Someone could argue that Sun would be pushing for Java on Gnome too, however Sun has already done (yet another) strategic mistake and didn’t create Java bindings for Gnome neither tried to integrate more to the Gnome desktop (despite their “Java Desktop System” distro, there is no major Java integration to the toolkit or the gnome libraries). Even their java theme wrapper for GTK+ themes is half-baked and almost no developer uses it. Yes, there is a third party java-bindings project on SourceForge, but this has no luck in getting integrated further other than the gnome-bindings upcoming release, as there is no major driving force behind it to help it get enough mindshare and support among the Gnome developers.
What prompted me to write this editorial was the news of three new GTK# applications this week, Blam! (an RSS/RDF reader), WoodPusher (a networked Chess game) and Muine (a music player). Last week I followed Mikael Hallendal’s blog where he literally described his journey into learning mono, gtk# and writing an application — all in one week. And he did it! He delivered “Blam!” in less than a week since he installed Mono, while other similar C-based applications took multiple weeks before their developers had their first beta release out. I believe that stories like these deserve to be more known, because no matter if some hate Microsoft’s technologies, it doesn’t take away the fact that they have spent millions on research and development. Something good should have come out of all this and C# seems to be one of them.

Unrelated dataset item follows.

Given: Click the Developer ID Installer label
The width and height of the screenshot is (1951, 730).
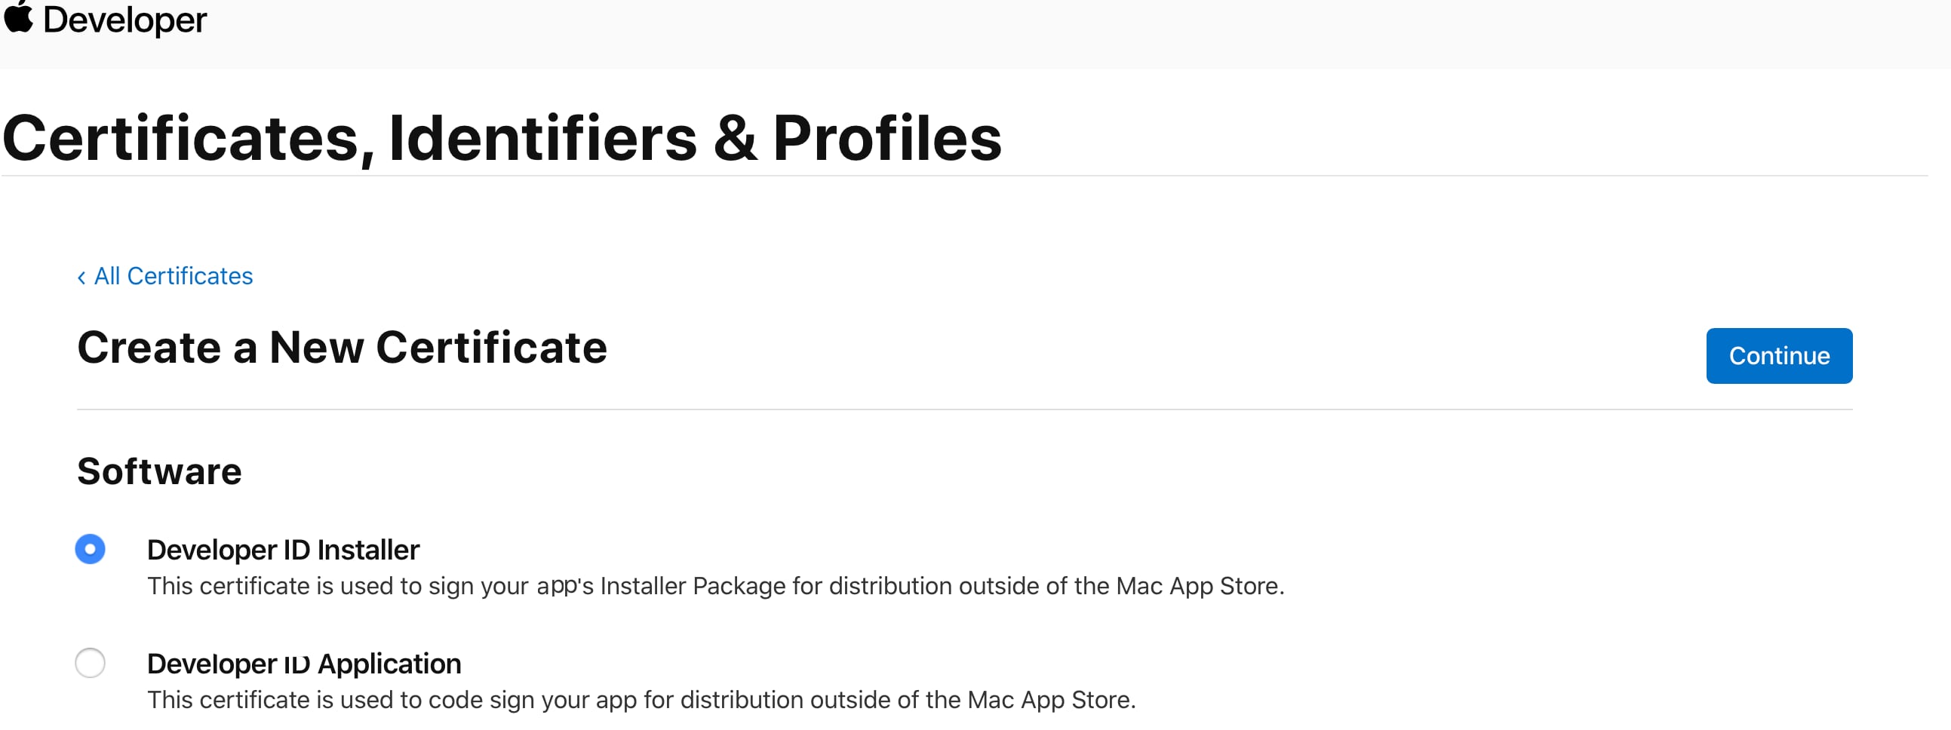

Some Gnome developers are now starting to take notice and hopefully more will follow.
This article is not a “MS is cool” article, neither a “Sun Java is not cool”. However it is exactly this:
1. Microsoft created a worthy technology and Ximian’s Mono can bring it to Unix. There is nothing immoral or weird about it, it is just a good environment for developers and a more secure one for users.
2. Sun lost the opportunity of kicking Ximian’s C# out of the picture the moment that they [never] took the decision to do something equivelant (in integration terms) with their Java on Gnome. It was a lost opportunity that Sun didn’t even realize that existed.
If you are a C/C++ or even a Java Linux developer I suggest you download Mono and GTK# today and give it a go. Having an idea of what a new platform can do will only act on your behalf in many ways (and it will save the rest of us from zillion mindless forum comments from people who never developed for Mono or .NET but they feel like talking anyway).
I only have a feature request from the Mono guys: now that Robert Love works for Ximian it would be great if he could supply some patches to the default Linux 2.6 tree (or to ld) to make Linux automatically recognize and load mono’s executables instead of having the user run shell scripts or manually load the VM every time there is a Mono application to load. Update: Apparently there is a way.